Clegg's bad faith has given the Tory leadership the opportunity to license guerrilla attacks by Tory ministers on the Lib Dems. This explains the recent spat on wind-farms, when the Tory minister responsible, the redoubtable John Hayes, denounced wind turbines to the horror of his notionally superior Lib Dem Cabinet minister, Ed Davey. This does not remotely make for good government but it doesn't half raise Tory morale. At Conservative headquarters, there is a fresh willingness to put the Lib Dems to the sword. More of Clegg's MPs now appear on the list of Tory target seats for the next election than the Conservative leadership originally envisaged. The Cameroons have come a long way from suggesting, during the honeymoon of the coalition, that the relationship between the two parties should be formalised in an electoral pact.
Unusually, what has made the biggest single difference in improving the optics for the Tories is a speech, the one Cameron gave to his party conference in the autumn. It was not only his best such offering to date: it may turn out to be genuinely important, which such speeches hardly ever are. Not because it was watched by the country, with a grateful electorate hanging on every word. These speeches are not consumed by large numbers of voters, although his party was listening. It was about ideas and contained a proper argument which he and the Tories could build on next year and beyond.

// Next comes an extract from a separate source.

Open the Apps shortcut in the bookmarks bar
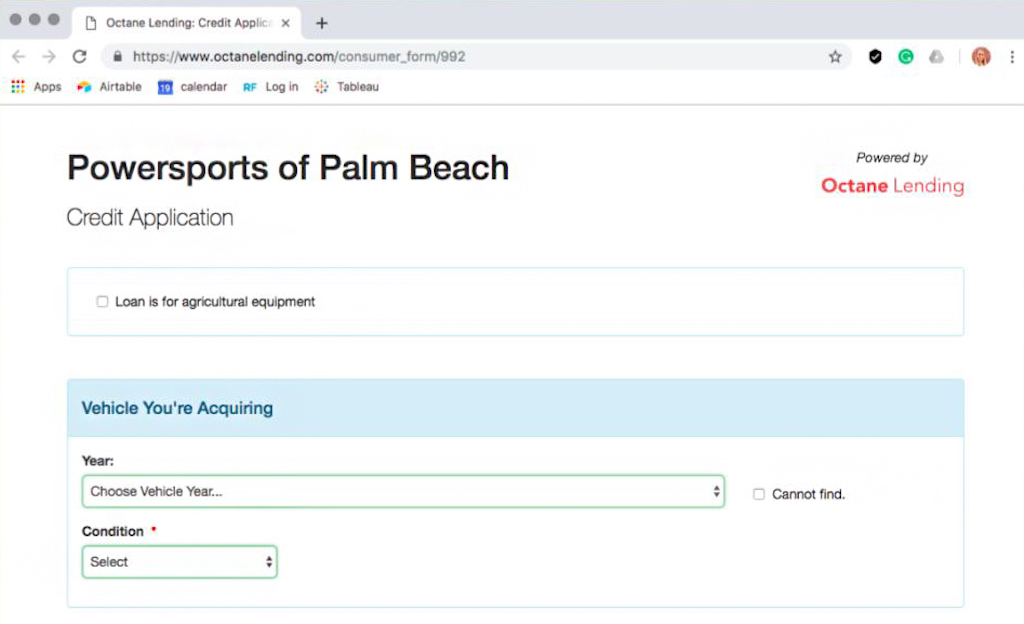 tap(36, 87)
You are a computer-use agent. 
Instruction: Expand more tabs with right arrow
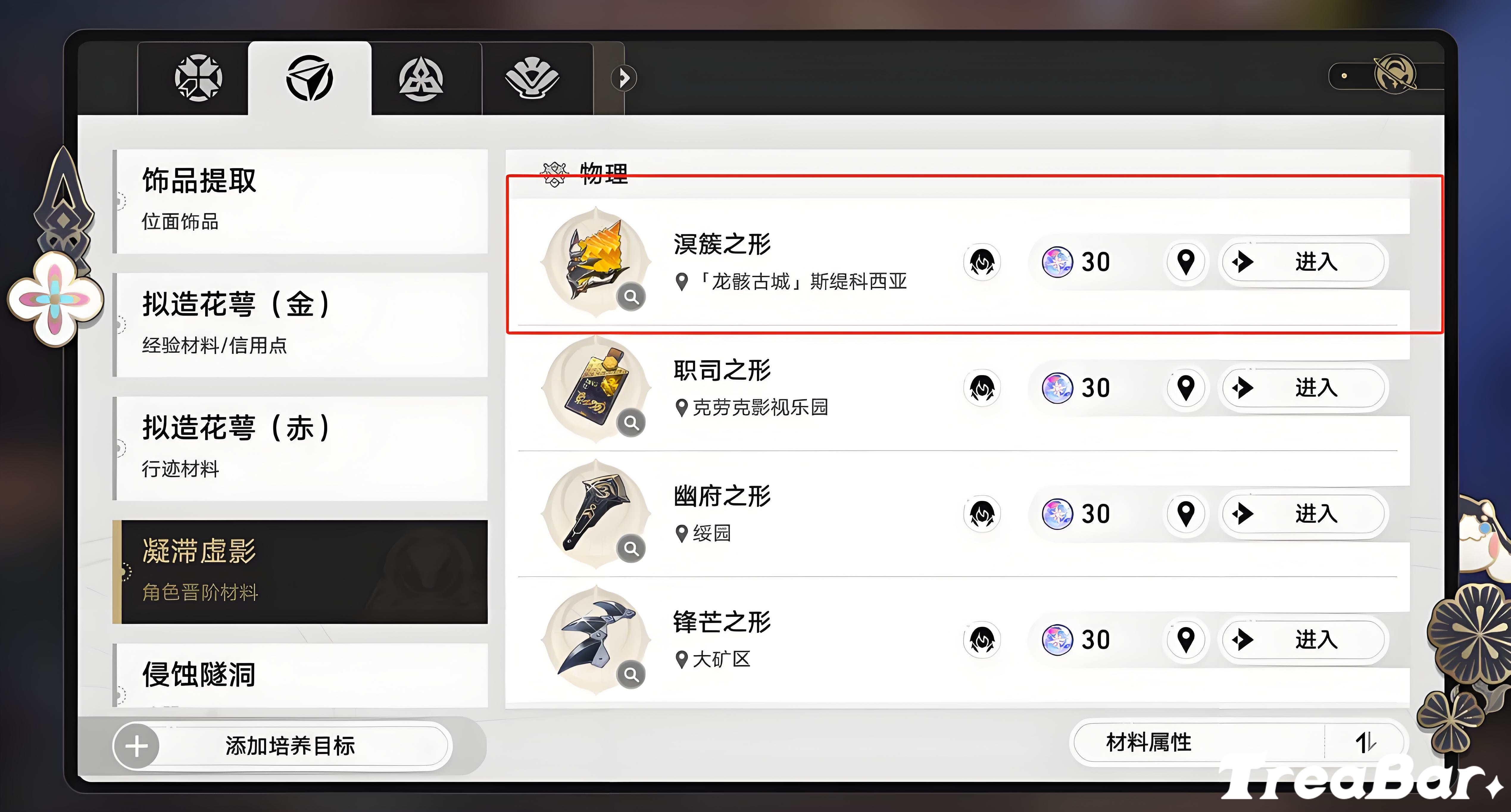click(624, 78)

At last Cameron seemed capable of making an authentically Conservative case on aspiration, reform and patriotism. After seven years as leader of his party, in Birmingham he finally found a coherent way of speaking to the "striving" classes, the people he really needs to reach, on the subject of opportunity and economic rebirth. Incidentally, surely Mitt "Mr 47 per cent" Romney's failure last month is much more likely to turn out to have been in this department rather than having anything to do with gay marriage. The Republican candidate lost because he was the representative of a rich elite and did nothing convincing to counter such perceptions. As the Chancellor who cut the top rate of tax from 50p to 45p for the highest paid, but who is simultaneously putting several million new Britons farther down the pay scale into the 40p tax band, Osborne might have problems in that regard too. Labour strategists certainly see his remoteness as one of their strongest campaigning cards. He should be worrying about that, and devising ways to deal with it through his work in the Treasury, not banging on about gay marriage.